We have faced this problem on a small scale before. National disasters like Hurricane Katrina have devastated health care in entire regions. In 1986 Congress established a special Medicare “accelerated payment” program for Medicare Part A (i.e., hospital) providers. The program was designed to use health insurance (in this case, Medicare) to rapidly move funding to providers facing severe economic threat because of large-scale interruption. The program was then extended to include an “advance payment” program to Part B (i.e., doctors and other outpatient care) providers. Together the “accelerated and advance payment” program created a model for using health insurance to quickly stabilize the health care system and help it recover. Through advance and accelerated payments, Medicare can replace lost provider revenue. Payments may then be forgiven in part or repaid over time as health care use returns to normal levels. Medicare advance payments can be made over a three-to-six-month period before care is delivered, improving critical cash flow and enabling providers to remain in operation.

When Congress established the Medicare accelerated payment program, it did not take steps to allow state Medicaid programs to respond in a similar manner, although on occasion the federal government has allowed states to use this approach (known as retainer payments) via special demonstration authority. But the Medicaid statute contains no state option to institute retainer payments when the federal government declares a public health disaster, even though the current crisis underscores how much we rely on states to take necessary actions to keep the health care system afloat.

The Coronavirus Aid, Relief, and Economic Security Act, or CARES Act, adds the Medicare accelerated and advance payment program to the actions the Secretary for Health and Human Services can take during a public health emergency declared under Section 1135 of the Social Security Act. Again, however, the law leaves Medicaid unaddressed, although the Centers for Medicare and Medicaid Services is allowing states to make interim payments that would have to be reconciled within a short time frame against future care, with no possibility of forgiveness. But the vast uncertainty of the current crisis makes short repayment time frames unworkable.

Because of Medicaid’s unique role in serving vulnerable populations, a comprehensive retainer payment policy is essential. Health care providers — those serving underserved rural communities and urban areas devastated by the pandemic — rely heavily on Medicaid revenue. These providers include community health centers, rural health clinics, primary care medical and dental practices, home health agencies, behavioral health clinics, and small community hospitals.

The National Association of Medicaid Directors (NAMD) asked the Trump administration on April 6 for permission to use a retainer payment system; the answer appears to be no. NAMD made a similar request to Congress. In its letter to the Office of Management and Budget, NAMD stressed the threat to its most important Medicaid providers and concerns that the small business loan program simply would not reach providers quickly enough. (That program now appears to have been exhausted.) For this reason NAMD has recommended a series of guardrails to ensure that the program is: appropriately targeted to providers for which Medicaid is “a predominant payer,” subject to future audit, contingent on maintenance of staffing, and managed in ways that avoid duplication of payment.

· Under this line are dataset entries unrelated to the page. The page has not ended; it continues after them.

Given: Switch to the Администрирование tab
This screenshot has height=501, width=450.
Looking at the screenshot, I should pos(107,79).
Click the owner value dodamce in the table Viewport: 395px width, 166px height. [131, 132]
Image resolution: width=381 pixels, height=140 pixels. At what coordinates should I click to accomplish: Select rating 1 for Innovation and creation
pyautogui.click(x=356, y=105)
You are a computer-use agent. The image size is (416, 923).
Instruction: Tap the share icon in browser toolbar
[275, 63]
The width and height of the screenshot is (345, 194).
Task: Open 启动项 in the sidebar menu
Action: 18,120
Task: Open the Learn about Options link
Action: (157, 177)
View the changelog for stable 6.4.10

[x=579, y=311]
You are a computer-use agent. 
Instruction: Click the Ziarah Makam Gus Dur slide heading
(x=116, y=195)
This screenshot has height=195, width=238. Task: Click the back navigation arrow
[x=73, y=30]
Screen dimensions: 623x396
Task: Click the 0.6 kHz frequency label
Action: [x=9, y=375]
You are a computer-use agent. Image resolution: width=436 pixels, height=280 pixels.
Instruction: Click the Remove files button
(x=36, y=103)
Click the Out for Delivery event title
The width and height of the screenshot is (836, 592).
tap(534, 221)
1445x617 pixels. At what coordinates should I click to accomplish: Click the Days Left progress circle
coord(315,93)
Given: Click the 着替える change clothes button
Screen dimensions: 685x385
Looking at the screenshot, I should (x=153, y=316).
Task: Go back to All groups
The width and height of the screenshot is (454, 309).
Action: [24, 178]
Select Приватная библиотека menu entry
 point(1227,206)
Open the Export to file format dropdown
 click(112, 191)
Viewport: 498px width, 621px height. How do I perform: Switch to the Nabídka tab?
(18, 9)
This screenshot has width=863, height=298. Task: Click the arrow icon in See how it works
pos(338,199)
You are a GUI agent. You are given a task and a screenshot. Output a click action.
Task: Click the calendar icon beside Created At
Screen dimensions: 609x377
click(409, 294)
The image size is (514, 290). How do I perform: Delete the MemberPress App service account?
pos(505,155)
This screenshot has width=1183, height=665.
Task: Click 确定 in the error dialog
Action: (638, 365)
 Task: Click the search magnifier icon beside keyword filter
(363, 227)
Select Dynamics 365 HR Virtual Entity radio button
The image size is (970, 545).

Medicaid retainer payment is a critical tool in allowing states to save the hospitals, clinics, pharmacies, home health agencies, nursing homes, and other providers on which more than 70 million beneficiaries depend. The most immediately visible health care crisis has been keeping hospital emergency care stable. But without a Medicaid retainer payment program, the COVID-19 pandemic could cause the collapse of the health care system that serves America’s most vulnerable patients.